**WORK INSTRUCTIONS:** Pick up the forum thread about a stock tank group buy and carry it on past its final line.

**SOURCE DOCUMENT:**
● ● ●

# Stock tank group buy?



## MacFan (Jul 30, 2006)

I am building out our new living space and would like a tub that we can occasionally take a bath in. Real tubs for tall people cost $1,000 easily. But we're going for modern industrial so we're thinking instead we'll get one of these in 2.5' x 7' x 2' tall size:
http://hastingstank.com/pages/RoundEndTanks.htm

It's only $171.80... plus $200 shipping. But they said they could nest 2-3 tanks together for the same shipping rate. So I was wondering if anyone else could use one. I toyed with making a pond out of one, but probably don't have the money to invest in another tank at the moment (with filter, etc).

Let me know, I need to order soon. The alternative is to go with the 3x8x2 which is available at a place in McKinney but that's even more water. Luckily, we'll have a tankless hot water heater!

Michael


----------



## Michael (Jul 20, 2010)

Very cool idea! I have a client who uses one outdoors in the summer, and calls it the "cowgirl swimming pool". And I have 5 of them in my back yard set up as fish and plant ponds.

If you decide to go with the 3x8x2 size, Tractor Supply in Mesquite off Hwy 80 usually has them in stock, and would be closer than McKinney.


----------



## Tugg (Jul 28, 2013)

I think they forgot a zero on the big guy's line 
3' x 2' x 1*0*' 400 gal. 120 lbs. 137 lbs.

● ● ●

**LISTED ENTRIES:**
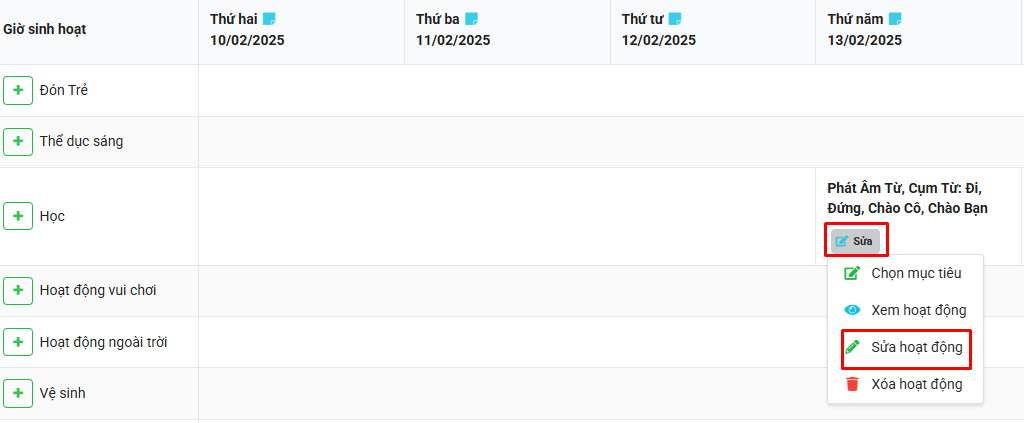Click the empty Đón Trẻ cell under Thứ ba

pos(506,90)
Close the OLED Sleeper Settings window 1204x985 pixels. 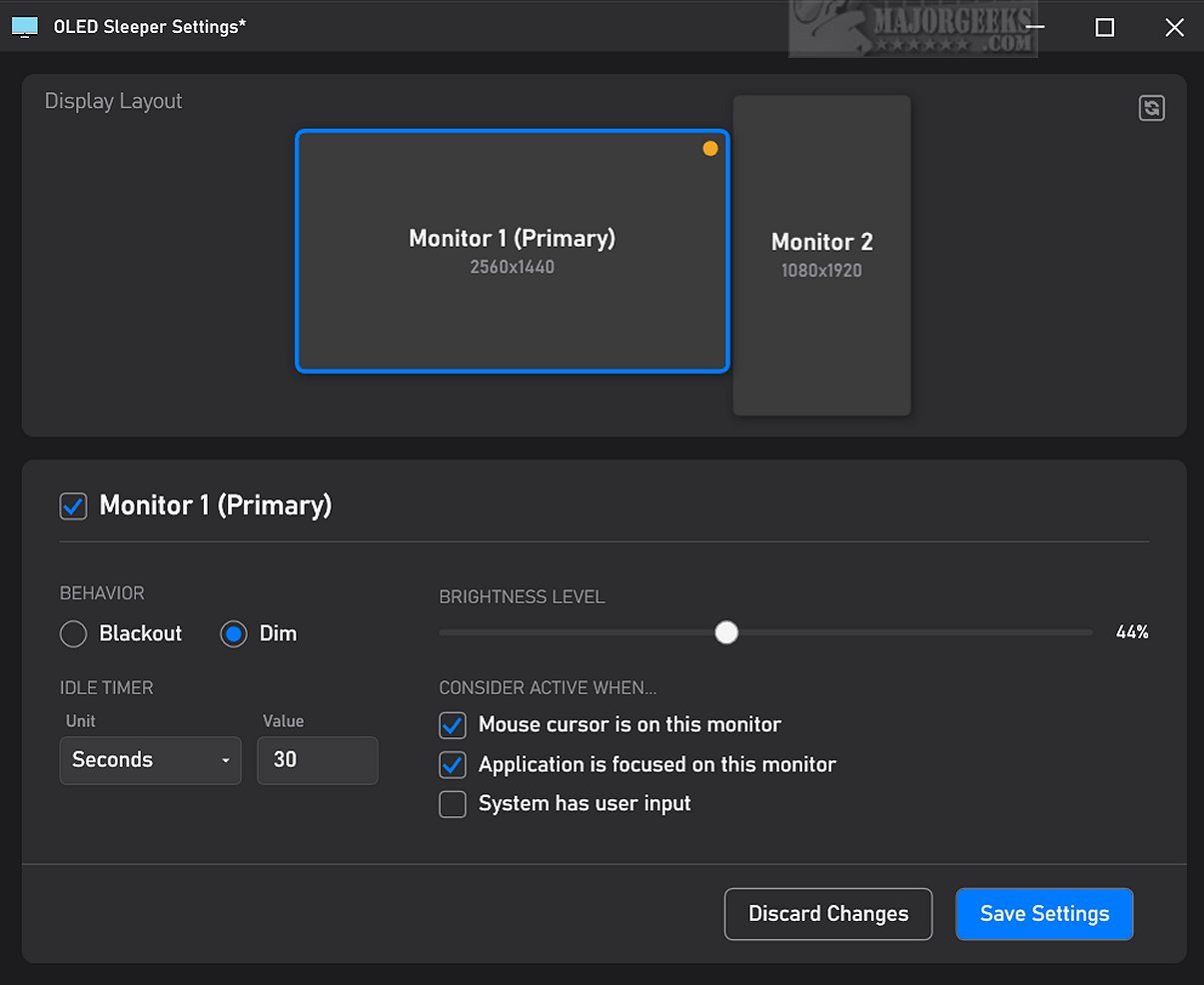[1175, 27]

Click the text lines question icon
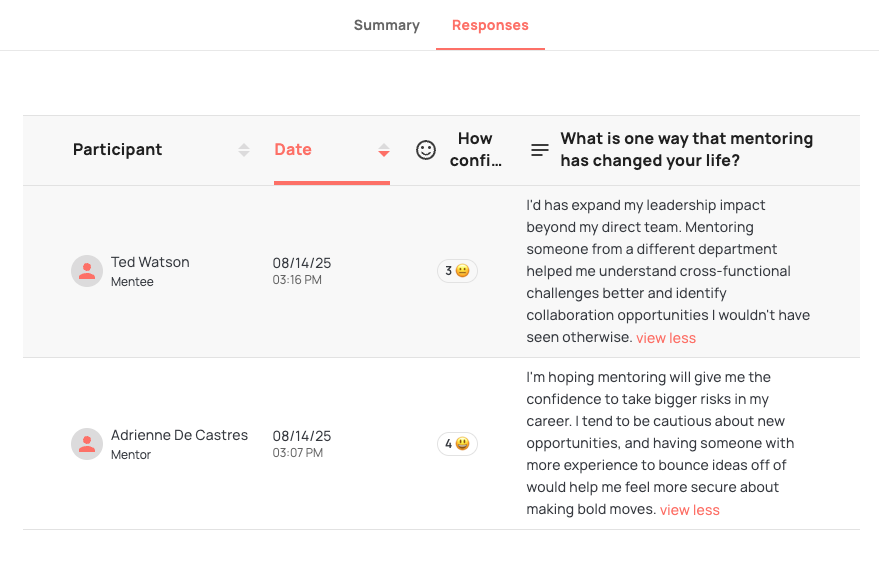pyautogui.click(x=540, y=150)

● ● ●

**REPLY:**
Michael, how do these hold up in Texas heat. Does the 3x8x2 get real hot? Do you need to block direct sunlight on it?


----------



## Michael (Jul 20, 2010)

The heat has not been a problem. Some are shaded, but most are in full sun. Three factors help with the heat. The bottoms of the tanks are in direct contact with the soil. The plants shade the surface of the water greatly. Evaporation from plant transpiration and the recirculating water also lowers the temperature. And these things loose a lot of water to evaporation in the heat of summer--1" to 2" every day. I refill them at least 3 times a week.

Life span of the galvanized tanks is 5 to 10 years before they begin to leak from rust-through. They last longer if you don't let organic debris build up too much. I think the pH drops in the organic layer, causing the galvanized coating to break down faster.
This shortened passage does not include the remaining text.